In 1998, Staley reunited with Alice In Chains to record two songs, Get Born Again and the unreleased Died. Planned to be released for Cantrell’s follow up solo release, Degradation Trip, the songs were instead released on anthology Music Box in 1999.
In that same year, the supergroup Class of 99′ released a cover of the Pink Floyd classic Another Brick in The Wall, for the Robert Rodriquez film The Faculty. The supergroup included none other then Staley on vocals, Tom Morello of Rage Against The Machine on guitar, Stephen Perkins of Jane’s Addiction on drums and bassist Martyn LeNoble of Porno for Pyros. This was the last song ever recorded by Staley.
In 2002 Cantrell released Degradation Trip, with most of the songs having been written in 1998. Both drummer Mike Bordin and bassist Robert Trujillo who played in Ozzy Osbourne‘s band at the time played on the record. Sadly, that same year Staley passed away due to his drug addiction getting the best of him. A number of reunions took place between 2005 and 2008, with AIC joined by musicians such as Damageplan frontman Pat Lachman, Maynard James Keenan of Tool, old friend Ann Wilson of Heart, Duff McKagan of Guns N’ Roses and even Phil Anselmo of Pantera, who himself once battled demons of his own with heroin.
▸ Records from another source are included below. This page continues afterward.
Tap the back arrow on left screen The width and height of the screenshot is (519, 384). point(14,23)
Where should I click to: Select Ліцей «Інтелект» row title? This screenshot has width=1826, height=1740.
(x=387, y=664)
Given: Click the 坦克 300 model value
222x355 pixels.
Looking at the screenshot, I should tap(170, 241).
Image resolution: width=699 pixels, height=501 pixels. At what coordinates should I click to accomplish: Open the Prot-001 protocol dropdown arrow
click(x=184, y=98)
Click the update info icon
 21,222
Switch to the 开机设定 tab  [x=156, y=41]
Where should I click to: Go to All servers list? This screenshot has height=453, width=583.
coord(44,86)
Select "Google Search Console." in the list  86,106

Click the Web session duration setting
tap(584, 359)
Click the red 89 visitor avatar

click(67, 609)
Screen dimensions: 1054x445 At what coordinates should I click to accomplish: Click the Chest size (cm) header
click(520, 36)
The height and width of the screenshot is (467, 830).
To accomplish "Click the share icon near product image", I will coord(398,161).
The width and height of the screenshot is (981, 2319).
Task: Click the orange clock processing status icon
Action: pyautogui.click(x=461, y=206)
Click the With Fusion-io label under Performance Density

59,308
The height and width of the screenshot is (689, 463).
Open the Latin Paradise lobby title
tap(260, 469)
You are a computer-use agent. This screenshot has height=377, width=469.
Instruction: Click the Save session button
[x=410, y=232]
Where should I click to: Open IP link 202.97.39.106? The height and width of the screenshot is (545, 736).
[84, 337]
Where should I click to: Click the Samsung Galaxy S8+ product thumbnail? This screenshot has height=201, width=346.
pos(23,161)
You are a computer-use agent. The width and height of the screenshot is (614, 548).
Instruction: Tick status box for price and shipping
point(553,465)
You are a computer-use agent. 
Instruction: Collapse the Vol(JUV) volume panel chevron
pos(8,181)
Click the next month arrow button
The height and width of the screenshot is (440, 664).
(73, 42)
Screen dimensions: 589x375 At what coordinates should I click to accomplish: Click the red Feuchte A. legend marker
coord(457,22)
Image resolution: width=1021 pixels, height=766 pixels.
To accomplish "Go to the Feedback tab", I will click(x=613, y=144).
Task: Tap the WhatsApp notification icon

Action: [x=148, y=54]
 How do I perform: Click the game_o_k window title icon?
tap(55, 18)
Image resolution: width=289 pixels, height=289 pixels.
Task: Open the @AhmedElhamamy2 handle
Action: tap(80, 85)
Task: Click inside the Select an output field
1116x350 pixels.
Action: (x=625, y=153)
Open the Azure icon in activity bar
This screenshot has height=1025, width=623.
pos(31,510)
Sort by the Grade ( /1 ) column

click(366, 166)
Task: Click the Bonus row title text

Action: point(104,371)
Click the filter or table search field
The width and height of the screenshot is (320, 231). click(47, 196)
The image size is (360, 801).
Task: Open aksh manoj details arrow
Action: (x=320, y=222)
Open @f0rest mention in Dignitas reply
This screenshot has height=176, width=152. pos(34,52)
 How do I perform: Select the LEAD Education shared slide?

In 2006 the band performed Rooster with vocalist William DuVall and Ann Wilson, with the former soon becoming frontman for AIC and keeping that role to this day.
The debut album with DuVall on vocals, Black Gives Way To Blue, was released in 2009 and the first single Check My Brain aired on the cult series Californication.
Sadly in 2011, another drug death hit the AIC family with a mix of methadone and prescription drugs taking the life of former bassist Mike Starr. 2014 saw the release of DuVall‘s second record with AIC, the impressive The Devil Put Dinosaurs Here. The title track is notable for it’s surreal music video well worth checking out.
DuVall is currently front-man for another supergroup going by the name of Giraffe Tongue Orchestra, who will be releasing their debut, Broken Lines later this month. Other members include former Mars Volta drummer Thomas Pridgen, Brent Hinds of Mastodon, Dillinger Escape Plan guitarist Ben Weinman and former Jane’s Addiction bassist Eric Avery.
May the legacy of both Layne Staley and Mike Starr live on and the music of Alice In Chains stay with us forever. Raise a glass to these legends!!!